O livro é uma narrativa ficcional que, conforme muitas das resenhas que li, foi categorizada como um "romance gótico" e conta história de uma pequena expedição à sombria Casa da Colina - construída por um falecido milionário chamado Hugh Crain - onde os personagens participam de uma pesquisa de campo destinada a comprovar a existência do sobrenatural, do imponderável.

Na história, temos quatro personagens centrais: Eleanor Vance, uma solteirona triste que deixara de aproveitar a juventude em prol de cuidar da mãe doente; Theodora, uma jovem sedutora; Dr. Montague, o "líder" responsável pela expedição à Casa da Colina; e, por fim, Luke, o herdeiro da propriedade que acompanhou a expedição a pedido de uma tia apenas para evitar a ocorrência de danos na casa. Além deles, em caráter secundário, temos o casal de criados da casa, a esposa de Dr. Montague e seu jovem acompanhante.

No curso da história, Shirley Jackson leva o leitor a explorar a casa, a misteriosa construção na colina, sob a perspectiva dos quatro personagens centrais.

Exercício escrito:
Segundo o trecho, por que Luke acompanhou a expedição à Casa da Colina?

Material de origem:

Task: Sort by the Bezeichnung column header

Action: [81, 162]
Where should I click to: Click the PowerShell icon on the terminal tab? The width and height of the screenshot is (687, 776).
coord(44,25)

Resultado da tarefa:
Ele foi a pedido de uma tia, apenas para evitar a ocorrência de danos na casa.